*** Data shown ***
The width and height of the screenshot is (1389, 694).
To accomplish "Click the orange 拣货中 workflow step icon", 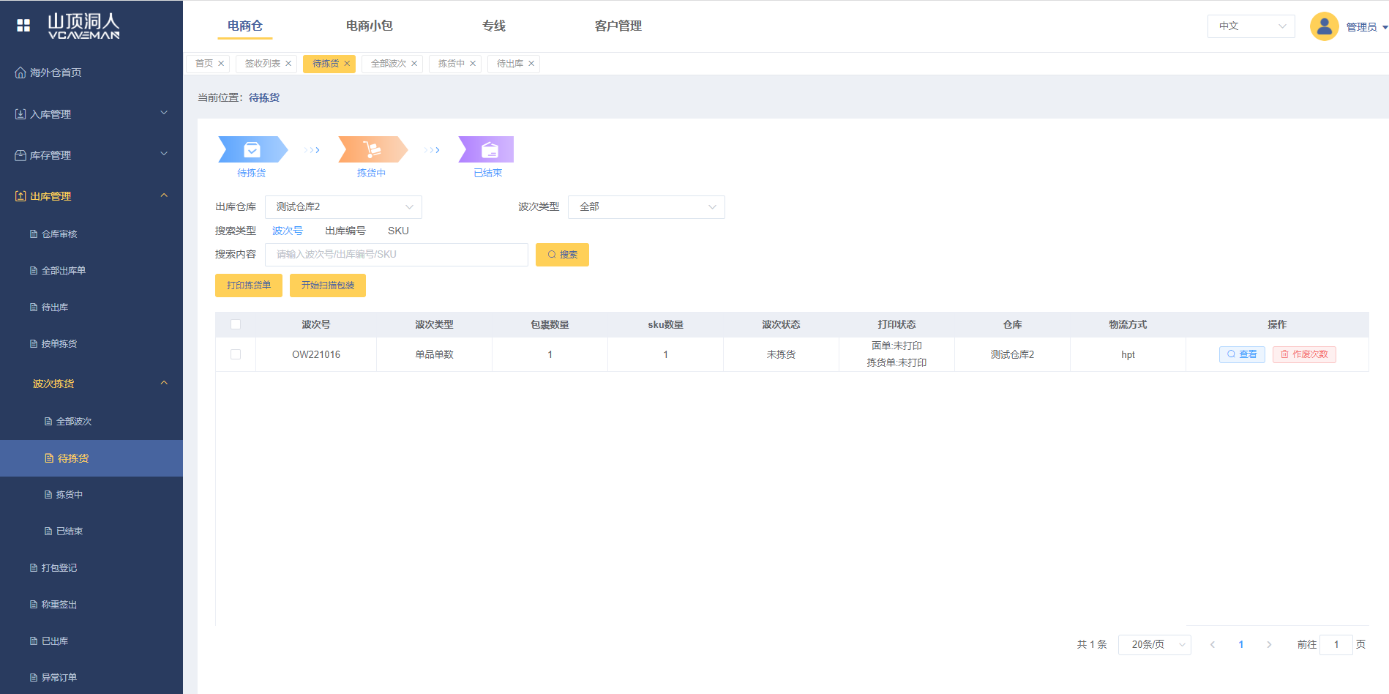I will (372, 149).
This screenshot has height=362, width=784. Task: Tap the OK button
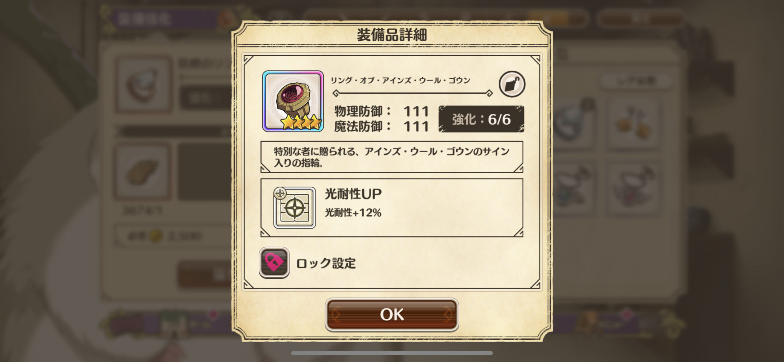tap(392, 315)
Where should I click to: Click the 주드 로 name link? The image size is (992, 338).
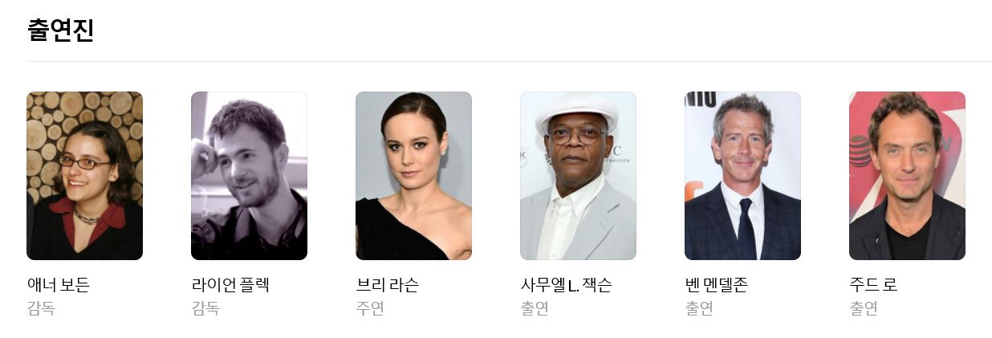[873, 285]
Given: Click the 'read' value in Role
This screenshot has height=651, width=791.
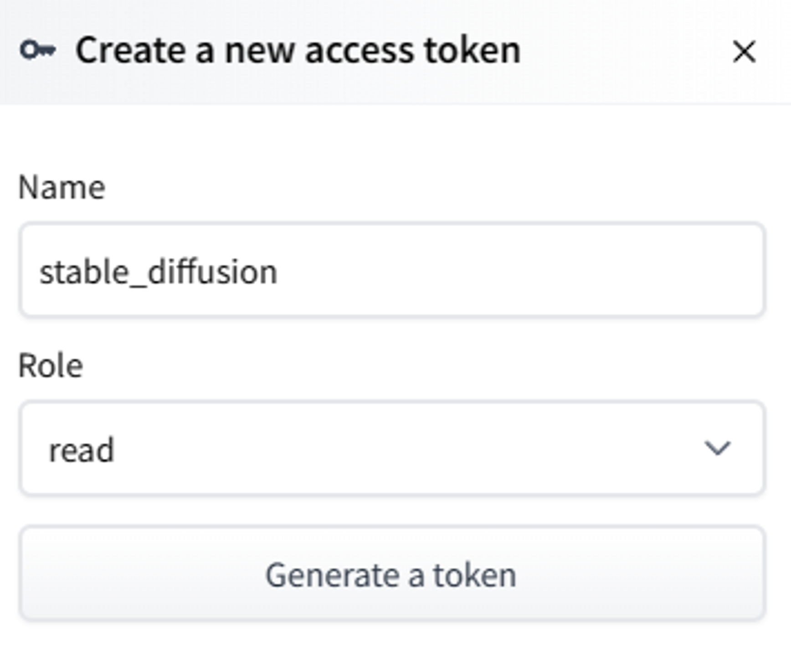Looking at the screenshot, I should (x=82, y=450).
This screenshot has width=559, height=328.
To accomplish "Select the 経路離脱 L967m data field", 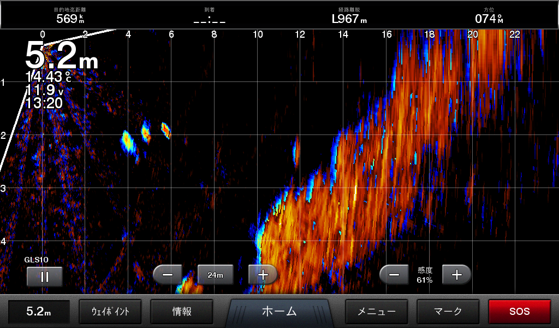I will [x=349, y=15].

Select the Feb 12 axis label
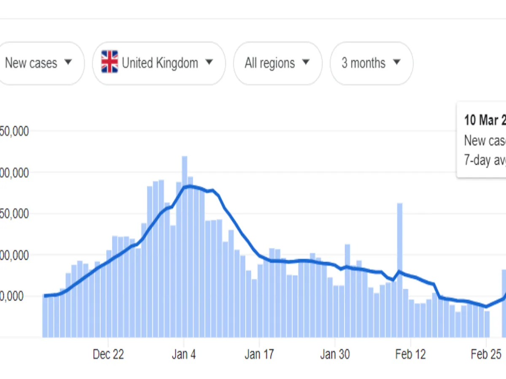[x=410, y=355]
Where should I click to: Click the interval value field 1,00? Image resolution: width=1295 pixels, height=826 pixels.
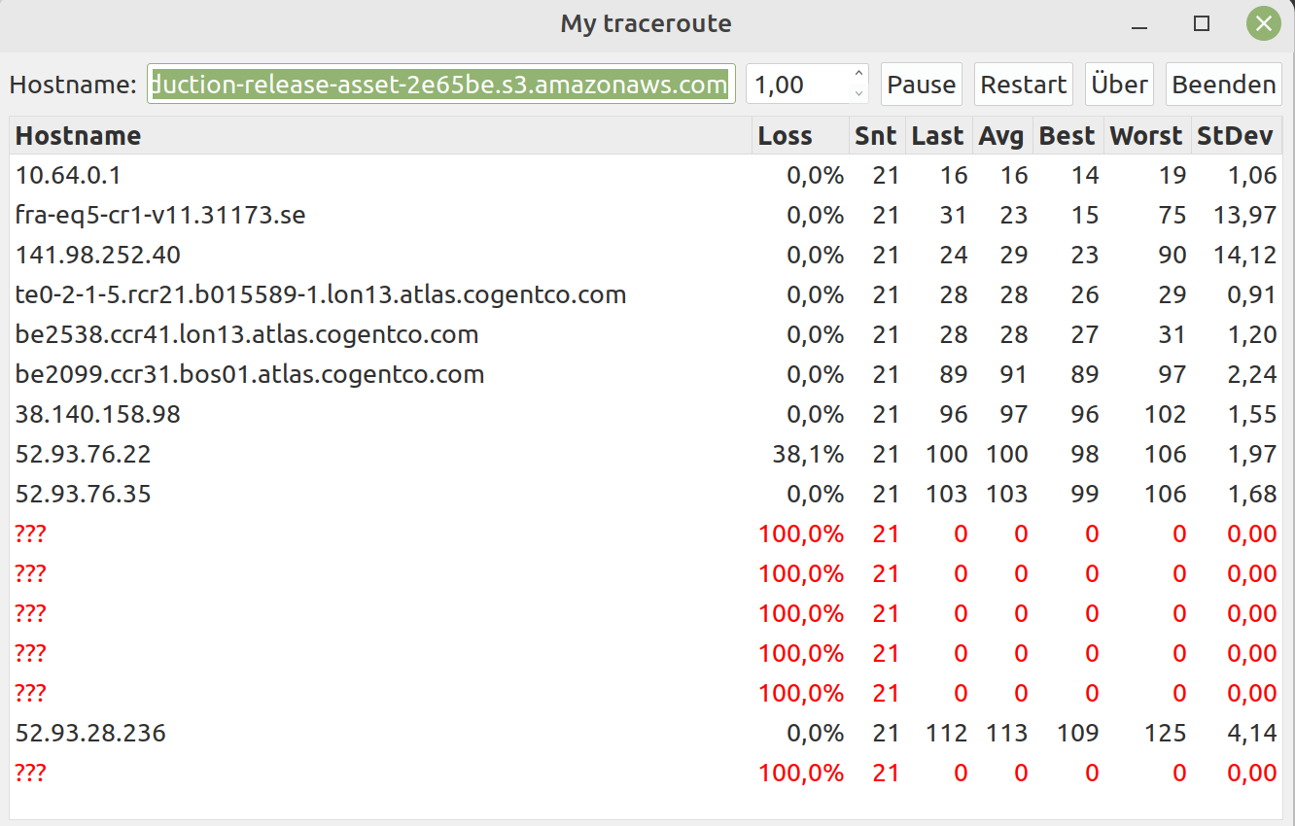point(797,85)
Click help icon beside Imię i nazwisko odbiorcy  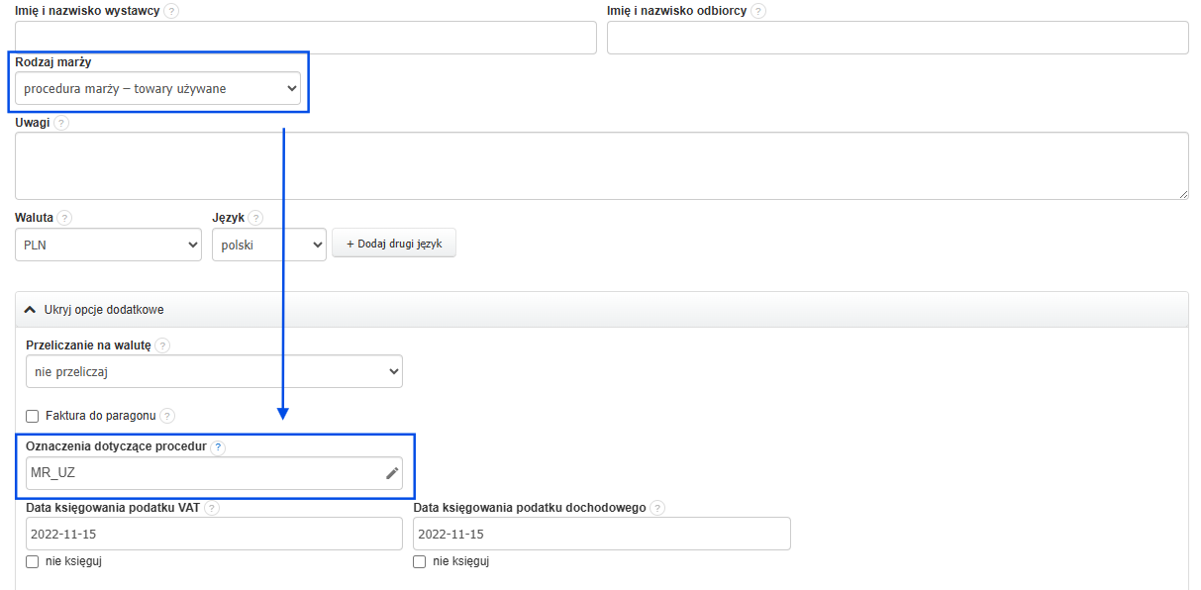758,11
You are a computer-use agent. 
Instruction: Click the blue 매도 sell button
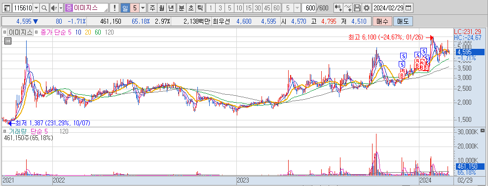[403, 22]
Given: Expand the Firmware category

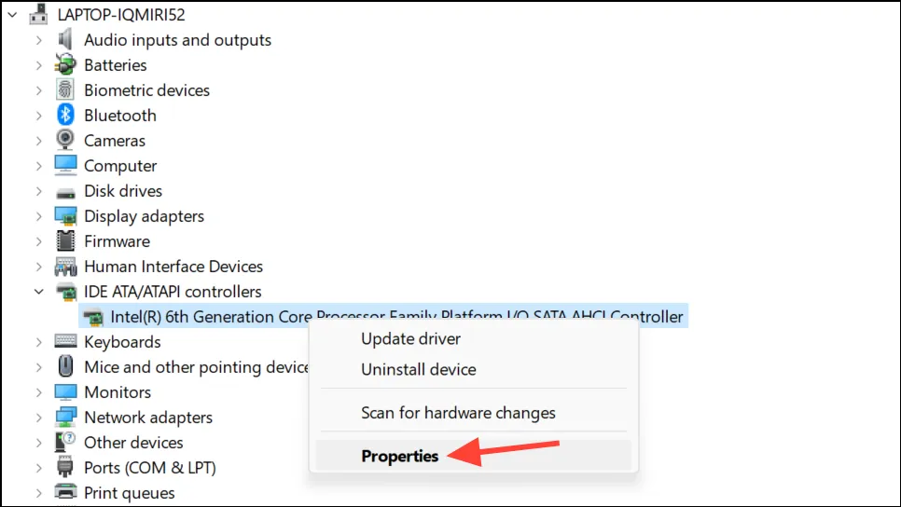Looking at the screenshot, I should (x=39, y=241).
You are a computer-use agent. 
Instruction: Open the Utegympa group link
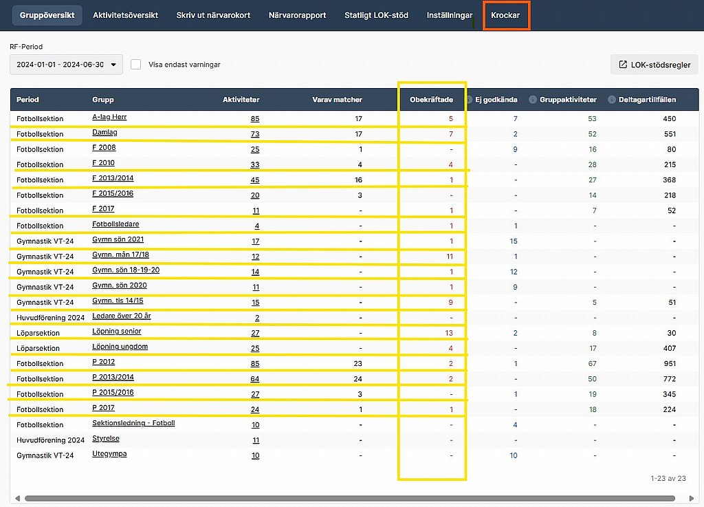(x=109, y=454)
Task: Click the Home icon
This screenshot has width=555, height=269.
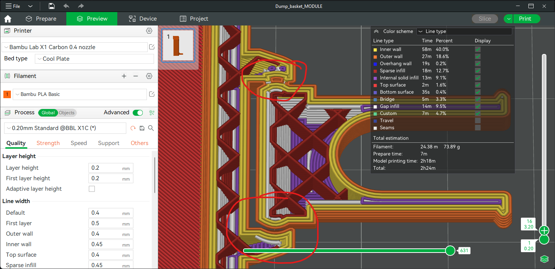Action: tap(7, 19)
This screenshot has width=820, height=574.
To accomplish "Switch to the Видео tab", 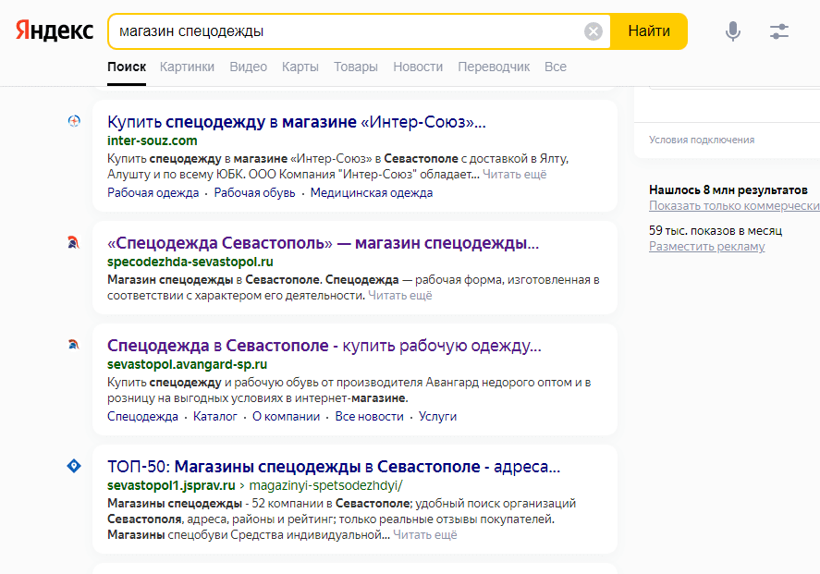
***
Task item:
Could you return each line, unchanged, from the line containing "This screenshot has width=555, height=269." through the last line of the entries above, leaving out the pictures?

Written answer:
This screenshot has width=555, height=269.
Action: tap(7, 19)
This screenshot has width=820, height=574.
To accomplish "Switch to the Видео tab", 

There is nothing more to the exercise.